Cool season ornamental grass begins to produce its new growth quite early in the spring, soon after temperatures begin to stay above freezing. Cool season grasses flower by early summer, making them good additions in the short growing season of a northern garden.
Warm season grasses begin to grow much later in the spring, sometimes so late that you may begin to wonder if they made it through winter. Warm season grasses begin flowering later in the summer and into the fall.
Some of the cool season ornamental grasses are fescue, ribbon grass (Phalaris), feather grass (Stipa), northern sea oats and tufted hair grass. Warm season ornamental grass includes both little and big bluestem, Japanese blood grass, maiden grass (Miscanthus), fountain grass (Pennisetum) and hardy pampas grass (Saccharum).
The spent flowers and seed heads of ornamental grass, along with the dried foliage, can add interest to the landscape throughout winter. Although the dead foliage of either cool season or warm season grasses could be cut back in late fall, many gardeners enjoy the beauty of the foliage throughout winter.

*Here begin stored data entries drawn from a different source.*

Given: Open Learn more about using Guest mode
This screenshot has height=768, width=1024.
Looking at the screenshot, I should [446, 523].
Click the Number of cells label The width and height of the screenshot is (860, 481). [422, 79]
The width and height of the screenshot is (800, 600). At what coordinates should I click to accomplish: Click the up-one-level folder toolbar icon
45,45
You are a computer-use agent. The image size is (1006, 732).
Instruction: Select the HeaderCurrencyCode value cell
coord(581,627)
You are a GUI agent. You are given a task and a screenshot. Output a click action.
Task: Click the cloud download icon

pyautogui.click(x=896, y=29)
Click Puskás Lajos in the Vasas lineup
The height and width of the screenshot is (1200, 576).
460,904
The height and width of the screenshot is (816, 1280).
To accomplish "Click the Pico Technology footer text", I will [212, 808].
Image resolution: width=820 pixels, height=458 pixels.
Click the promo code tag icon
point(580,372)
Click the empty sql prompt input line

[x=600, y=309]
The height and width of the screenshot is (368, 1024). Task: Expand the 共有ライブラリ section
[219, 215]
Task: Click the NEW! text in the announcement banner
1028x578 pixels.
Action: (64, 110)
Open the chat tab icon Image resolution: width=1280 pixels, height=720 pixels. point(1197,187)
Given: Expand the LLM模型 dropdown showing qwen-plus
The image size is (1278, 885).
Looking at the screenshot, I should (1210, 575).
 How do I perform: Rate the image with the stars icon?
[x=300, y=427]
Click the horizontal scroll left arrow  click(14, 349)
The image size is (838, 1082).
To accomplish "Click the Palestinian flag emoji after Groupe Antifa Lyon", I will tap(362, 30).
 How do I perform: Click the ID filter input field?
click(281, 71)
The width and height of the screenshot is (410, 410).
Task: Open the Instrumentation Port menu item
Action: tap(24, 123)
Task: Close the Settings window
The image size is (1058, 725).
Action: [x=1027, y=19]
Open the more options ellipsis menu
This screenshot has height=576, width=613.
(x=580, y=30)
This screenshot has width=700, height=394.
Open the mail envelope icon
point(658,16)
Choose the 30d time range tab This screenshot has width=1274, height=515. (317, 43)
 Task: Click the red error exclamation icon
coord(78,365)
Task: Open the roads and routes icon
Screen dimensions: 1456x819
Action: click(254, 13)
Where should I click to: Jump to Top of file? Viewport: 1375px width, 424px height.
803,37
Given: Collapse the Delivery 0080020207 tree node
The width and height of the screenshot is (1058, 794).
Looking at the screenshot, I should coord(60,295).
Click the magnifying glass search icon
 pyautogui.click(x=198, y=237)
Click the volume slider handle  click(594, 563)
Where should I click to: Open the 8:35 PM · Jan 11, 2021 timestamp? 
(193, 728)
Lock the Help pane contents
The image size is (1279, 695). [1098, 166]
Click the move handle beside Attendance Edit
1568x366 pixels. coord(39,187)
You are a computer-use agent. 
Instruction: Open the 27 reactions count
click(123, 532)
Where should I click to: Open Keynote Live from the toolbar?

Unless the plant becomes too shabby over winter, trimming back the dead stems of cool season ornamental grass can wait until the first balmy, late winter or very early spring day. As soon as any snow melts and the ground begin to thaw, cool season grasses should be cut back. Waiting too long may risk damaging the new shoots that will begin to emerge as soon as the weather begins to shift toward spring.
Cut back cool season grasses so about a third of last year’s growth remains. Be careful to not cut back a cool season ornamental grass too far, as this can seriously harm the plant. Resist the temptation to burn off the dead foliage of a cool season grass, as this will also damage the growing tips. Don’t worry that these remaining dried stems will be unsightly, because the bright new spring growth will soon hide it nicely.
Warm season grasses can be left standing later into the spring while you take care of more urgent gardening tasks. Providing you don’t wait so long that the new foliage is already emerging, warm season grasses can be cut back to the ground. If you can already see some new green growth emerging as you prepare to trim the plant, just cut above it, being careful to not damage the new growth, otherwise all season long the plant will look like it has a crew cut.